Question

During the disintegration of a radioactive nucleus of mass number 208 at rest, two alpha particles each with kinetic energy E are emitted. The total kinetic energy of the emitted alpha particles and the daughter nucleus after the disintegration is

• A. $\frac{51E}{25}$
• B. $\frac{51E}{50}$
• C. $\frac{52E}{25}$
• D. $\frac{26E}{25}$

Hint:

In a two-body decay ($P \to D + \alpha$), momentum is conserved: $\vec{p}_D = -\vec{p}_\alpha$. In a multi-body decay like this one, the daughter nucleus recoils to balance the vector sum of the momenta of the emitted particles. The maximum possible total kinetic energy occurs when the momenta of the emitted particles are aligned.

Answer 1

The Correct Option is C

Step 1: State the conservation laws.
The parent nucleus is at rest, so the total initial momentum is zero. Due to conservation of momentum, the total final momentum must also be zero. Let $M_p = 208$ be the mass number of the parent nucleus. The mass of a nucleus is proportional to its mass number.

Step 2: Define the masses and velocities of the final products.
The products are two alpha particles ($\alpha$) and a daughter nucleus ($D$). Mass number of an alpha particle: $M_\alpha = 4$. Mass number of the daughter nucleus: $M_D = 208 - 2(4) = 200$. Let $\vec{v}_{\alpha 1}, \vec{v}_{\alpha 2}, \vec{v}_D$ be the velocities, and $E_{\alpha 1} = E_{\alpha 2} = E$ be the kinetic energy of each alpha particle.

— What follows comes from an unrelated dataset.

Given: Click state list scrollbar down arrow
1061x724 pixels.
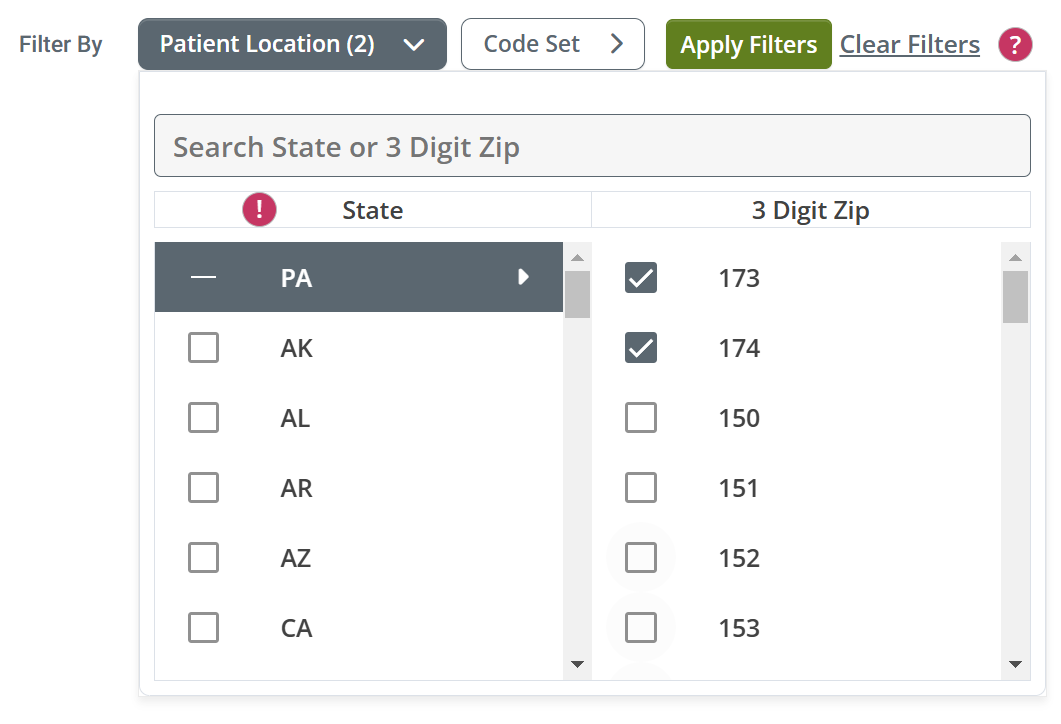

Step 3: Apply the conservation of momentum.
Since the parent nucleus is at rest, the initial momentum is zero. \[ \vec{p}_{initial} = 0 = \vec{p}_{final} = M_\alpha \vec{v}_{\alpha 1} + M_\alpha \vec{v}_{\alpha 2} + M_D \vec{v}_D. \] The two $\alpha$ particles are emitted, and their kinetic energies are equal. Since $KE = p^2/(2M)$, and their masses are equal, their momenta must be equal in magnitude: $p_{\alpha 1} = p_{\alpha 2}$. For momentum to be conserved, the two $\alpha$ particles must be emitted in opposite directions, and the daughter nucleus must recoil to balance the net momentum of the two $\alpha$'s.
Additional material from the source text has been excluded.